In an eight-week study, Howard compared changes in typically developing children and those with cerebral palsy while interacting with the system. At the outset, participants in the two groups moved differently, but in just four weeks, kids with cerebral palsy matched many of the other group’s movement parameters. After eight weeks, the data revealed no difference.
“What that meant was, as the child was moving, they moved in a similar fashion as typically developing kids,” Howard said. “Training with a robot translates to human behavior.”
Going forward, the innovator must figure out how to design for sustained growth after the removal of the robotic system. It will be a data-intensive challenge, but if Howard succeeds, she could change the lives of countless kids with developmental disabilities.
Prior to the discussion on pediatric robotics, Don Woodlock, head of the HealthShare Business Unit at InterSystems, told a story of two bricklayers. When asked about the scope of their work, one of the laborers claimed they were simply laying bricks.
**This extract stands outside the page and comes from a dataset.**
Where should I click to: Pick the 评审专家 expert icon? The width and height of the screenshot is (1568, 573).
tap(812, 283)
The other said they were building a temple.
The second response is also true across health IT, from interoperability and AI to cybersecurity and pediatric robotics. Howard and her visionary peers do not work for the sake of it. They innovate for patients — disabilities, chronic conditions, traumatic injuries, and so on — because, at some point, everyone can benefit from better technology.
“We’re all here for something bigger and better,” Woodlock said, “which is the health and care of patients everywhere.”